Рассказывая о церемонии отпевания покойника «в церкви на Свято-Сергиевом подворье, рю Криме, 93» (с. 144, как обычно с точным указанием адреса), рассказчик вспоминает случившееся: «Стоявшая рядом со мной журналистка со свечой в руке скорбно склонила голову чуть ниже допустимого. Пышные курчавые волосы вспыхнули сразу. Публика шарахнулась. Муж журналистки стал бить ее по голове. Служба под расписными прялочными сводами не прерывалась. Пахло паленым» (с. 144). Очевидно, что Вайль
Пожалуй, единственным выразительным случаем содержательно емкой эксплуатации афоризма становится у Вайля воспоминание о судебном процессе 1966 года в Москве, о деле Синявского-Даниэля, когда эссеист умело адаптирует известное «крылатое выражение» «Все мы вышли… [из гоголевской шинели]», прилагая его к советскому андеграунду 70-х, к началу диссидентского движения в советской стране: «все мы <…> вышли из этого процесса» (с. 141). Метафора соединяется со смыслом, обнаруживает перспективу, обретает емкость и онтологическое наполнение. При этом аллюзия «двоично» интертекстуальна: на диахроническом уровне – через Ф. Достоевского (или, по мнению других исследователей, В. Белинского), на синхроническом – через строки Иосифа Бродского «Мы вышли все на свет из кинозала…»[24] («Двадцать сонетов к Марии Стюарт»? 1974). Эта строка Бродского будет звучать и в других эссе Вайля (напр., «Из жизни новых американцев», 2006).

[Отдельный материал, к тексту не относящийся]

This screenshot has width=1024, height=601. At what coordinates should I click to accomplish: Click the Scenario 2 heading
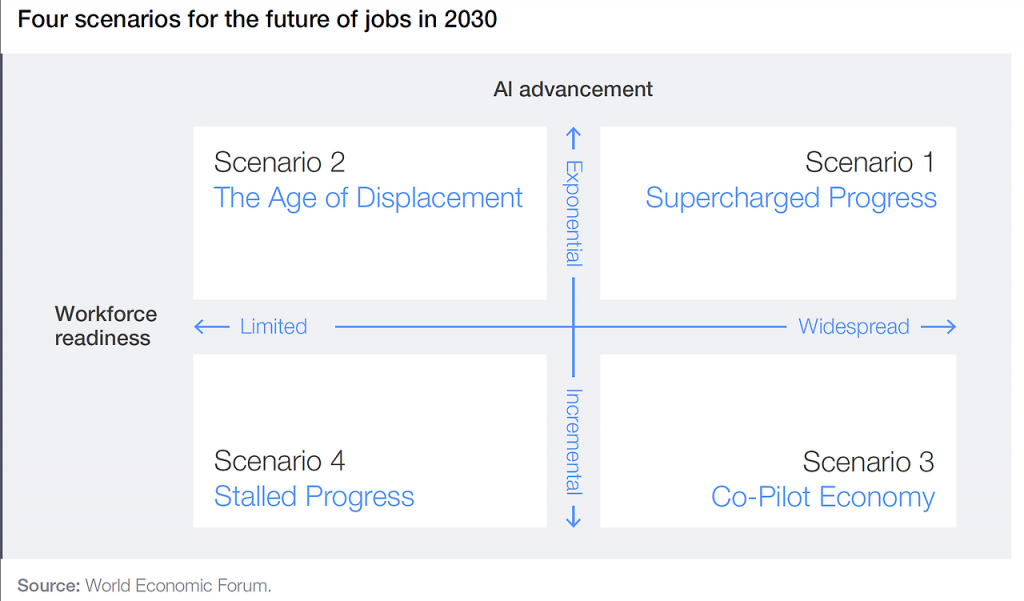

Наибольшую интенсивность интертекст набирает в эссе Вайля посредством вводимых в текст цитат из интервью с Синявским. В нем, с одной стороны, интервьюер целенаправленно ориентируется на вопросы творчества, истоки таланта, предназначения художника, с другой – вводит автопрезентацию героя-писателя.
Вайль: «…в вас прочно сидит убеждение в том, что писательство – нечто по сути своей незаконное?» (с. 148).
Синявский: «Да. Конечно. В данном случае слово “вор” – метафора слова “художник”. Я в принципе за разных писателей, но мне лично реалистически описывать жизнь – встал, чаю попил – неинтересно. Я лучше вовсе писать не буду. Писание в моем понимании – нарушение запретов. <…> Писатель нового времени – всегда преступник. Всегда нарушитель обыденной нормы. Она ему просто надоедает» (с. 148).
Размышления о природе современного писателя приводят Вайля к сопоставлению и даже выявлению идейной близости Синявского и Солженицына.
Синявский: «Отдельные взгляды у меня с Солженицыным действительно совпадают – что касается, например, духовности русского человека. Но существенно – что не совпадает: типы писателей. Я не говорю, кто лучше, кто хуже, Солженицын – вполне законная и прекрасная литературная фигура. Но по своему складу – он писатель-пророк, писатель-моралист. Мне такое чуждо – приехать на Запад и тут же начать его учить: Америка неправильно живет, надо жить по-другому, по телевизору улыбаются слишком часто, не надо улыбаться. Да и свой народ не стоит учить. Мне противно такое учительство. Я не люблю морализаторство позднего Толстого, Гоголя в его “Выбранных местах из переписки с друзьями” <…> когда я говорю о духовности, понятие это окрашивается у меня эмоционально» (с. 150–151).
В цитируемом интервью писатель и критик обнаруживают отчетливый интертекстуальный ракурс – ищут ответы на вопросы о «телеологическом характере» (с. 152) культуры, об «идеологических и стилистических канонах» (с. 153) литературы, о «догмах соцреализма» (с. 153), о «позитивной программе» и «положительном герое» (с. 153) русской литературы, о русском национальном характере, о творчестве Маяковского и Солженицына, о морализаторстве «даже хороших вещей деревенщиков» (с. 153) и др. В итоге заслугу Синявского перед русской литературой Вайль определяет тем, что «имени – или именам – Синявского-Терца больше, чем кому-либо, отечественная словесность обязана ощущением легкости и дерзости» (с. 153), что именно благодаря ему современный русский писатель избавился от «обязательной роли наставника народов и властителя дум» (с. 153), а современный читатель освободился «от подхода к книге как учебнику жизни» (с. 153).
Хотя и оторвано от текстов писателя, но Синявский-Терц представлен Вайлем «патриотом, русофилом и почвенником» (с. 152), одновременно – закрепившимся в сознании публики «западником», сумевшим поместить «русскую традицию во всемирный контекст», писателем-аморалистом, «антиподом» Солженицына, в конечном счете – «апостолом фантастики, гиперболы и гротеска» (с. 143).